Girls continue to outperform boys in all subjects by the end of primary school in England, according to the latest key stage 2 test results published by the Department for Education (DfE).
The results, from the national curriculum tests and assessments taken by pupils in year six, known as Sats, showed 70% of girls reached the expected standards in maths, reading and writing, compared with just 60% for boys, widening the gap from 8% last year to 10% this year.
Across England, 65% of pupils in state schools achieved the government’s expected standards in the three subjects, a 1% improvement on 2018.
The widening of the gender gap was caused mainly by a dip in the proportion of boys reaching the expected standard in reading, which fell from 72% in 2018 to 69% this summer. In maths, both boys and girls improved by 3% but girls remained slightly ahead at 79% to 78%.
The only bright spot for boys was in the proportion achieving the government’s higher standard in maths, with 29% hitting the grade compared with 25% of girls.
The latest Sats results are the continuation of trends seen for many years. In the UK, girls consistently outperform boys, with the exception of advanced maths-based subjects. In the most recent GCSE results girls showed improved performances, despite the introduction of more difficult exams.
The gap in performance between disadvantaged pupils and their classmates remains stubbornly wide, suggesting efforts to close the gap between the two groups have slowed or been ineffective.
Nick Gibb, the minister for school standards, says the gap between disadvantaged pupils and their peers has decreased over the last eight years. Photograph: Alastair Johnstone / SWNS.com/The Guardian
Some 51% of children from disadvantaged backgrounds achieved the expected standards in maths, reading and writing, the same proportion as in 2018, while the proportion of non-disadvantaged pupils hitting the standard rose to 71%. That leaves the gap between the two groups little changed for the last three years, with the DfE’s statisticians warning that the gap might widen slightly when the final figures for 2019 are published.

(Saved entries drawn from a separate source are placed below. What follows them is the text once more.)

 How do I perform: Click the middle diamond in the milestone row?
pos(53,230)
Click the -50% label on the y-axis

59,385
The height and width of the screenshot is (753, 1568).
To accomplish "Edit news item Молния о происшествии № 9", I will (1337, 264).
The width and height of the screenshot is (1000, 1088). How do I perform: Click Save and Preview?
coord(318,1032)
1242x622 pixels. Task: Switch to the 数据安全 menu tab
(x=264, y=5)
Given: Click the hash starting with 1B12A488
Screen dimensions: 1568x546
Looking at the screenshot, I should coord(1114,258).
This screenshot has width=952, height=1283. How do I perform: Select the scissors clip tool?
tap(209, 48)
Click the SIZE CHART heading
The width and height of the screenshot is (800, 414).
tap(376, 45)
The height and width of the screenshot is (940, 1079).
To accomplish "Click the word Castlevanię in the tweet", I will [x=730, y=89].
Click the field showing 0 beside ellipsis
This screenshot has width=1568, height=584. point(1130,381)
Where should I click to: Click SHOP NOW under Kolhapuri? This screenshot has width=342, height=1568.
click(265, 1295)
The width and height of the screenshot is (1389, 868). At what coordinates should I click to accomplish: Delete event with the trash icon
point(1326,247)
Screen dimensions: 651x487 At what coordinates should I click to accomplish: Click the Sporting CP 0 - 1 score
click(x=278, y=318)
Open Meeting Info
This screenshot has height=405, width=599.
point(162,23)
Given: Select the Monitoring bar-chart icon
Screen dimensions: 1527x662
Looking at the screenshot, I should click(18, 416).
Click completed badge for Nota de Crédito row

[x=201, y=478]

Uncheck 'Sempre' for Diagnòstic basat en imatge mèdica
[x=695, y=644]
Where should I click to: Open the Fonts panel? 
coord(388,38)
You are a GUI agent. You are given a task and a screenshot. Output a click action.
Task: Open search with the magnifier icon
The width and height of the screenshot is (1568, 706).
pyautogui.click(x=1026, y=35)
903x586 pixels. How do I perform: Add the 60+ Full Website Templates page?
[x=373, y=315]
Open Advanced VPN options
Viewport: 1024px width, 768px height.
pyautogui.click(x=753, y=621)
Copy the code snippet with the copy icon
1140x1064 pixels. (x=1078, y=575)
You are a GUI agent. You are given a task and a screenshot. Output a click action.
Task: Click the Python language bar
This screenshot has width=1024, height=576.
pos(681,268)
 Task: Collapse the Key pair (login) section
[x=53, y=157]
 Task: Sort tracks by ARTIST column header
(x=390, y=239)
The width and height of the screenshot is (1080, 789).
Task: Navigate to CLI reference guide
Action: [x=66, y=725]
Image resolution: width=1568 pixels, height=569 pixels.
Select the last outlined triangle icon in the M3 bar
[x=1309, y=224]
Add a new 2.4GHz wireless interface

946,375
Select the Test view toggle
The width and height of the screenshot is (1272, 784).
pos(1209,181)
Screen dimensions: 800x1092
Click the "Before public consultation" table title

Paul Whiteman, the general secretary of the National Association of Head Teachers, said children from disadvantaged families were the victims of a decade of austerity.
“Successive governments have failed to invest in those who need it the most, and now we see the result – a sustained long-term gap over many years between disadvantaged pupils and pupils from more affluent families,” he said.
“However, we need to be very careful of reading too much into small, year-on-year fluctuations in the results of a single cohort in a single subject. There is a long-standing gender gap when it comes to reading and writing, which is certainly a concern, and is something teachers are constantly attempting to tackle.”
Disadvantaged pupils are defined as those who have been registered for free school meals within the last six years, children looked after by a local authority or those who were previously in local authority care. In 2019 30% of pupils at the end of key stage 2 were classed as being disadvantaged.
Nick Gibb, the minister for school standards, said the gap had decreased noticeably over the last eight years. “The fact that the attainment gap between disadvantaged pupils and their peers has significantly reduced since 2011 illustrates how the programme of reforms we’ve put in place since 2010 is helping to level the playing field,” he said.
There were substantial regional variations in the results, with pupils in London generally doing better than in other parts of England.
Only 53% of boys in Dudley, in the Midlands, reached the expected standards in the three key subjects, compared with 83% of girls in the wealthy borough of Richmond-upon-Thames. There were strong performances among girls in the London boroughs of Newham and Tower Hamlets, where 77% and 78% reached the expected standards.
The DfE’s figures showed little difference in attainment between different types of schools. Schools maintained by local authorities – around two-thirds of all state primaries in England – achieved 66% in the expected standards in reading, writing and maths, compared with 65% in academies and free schools.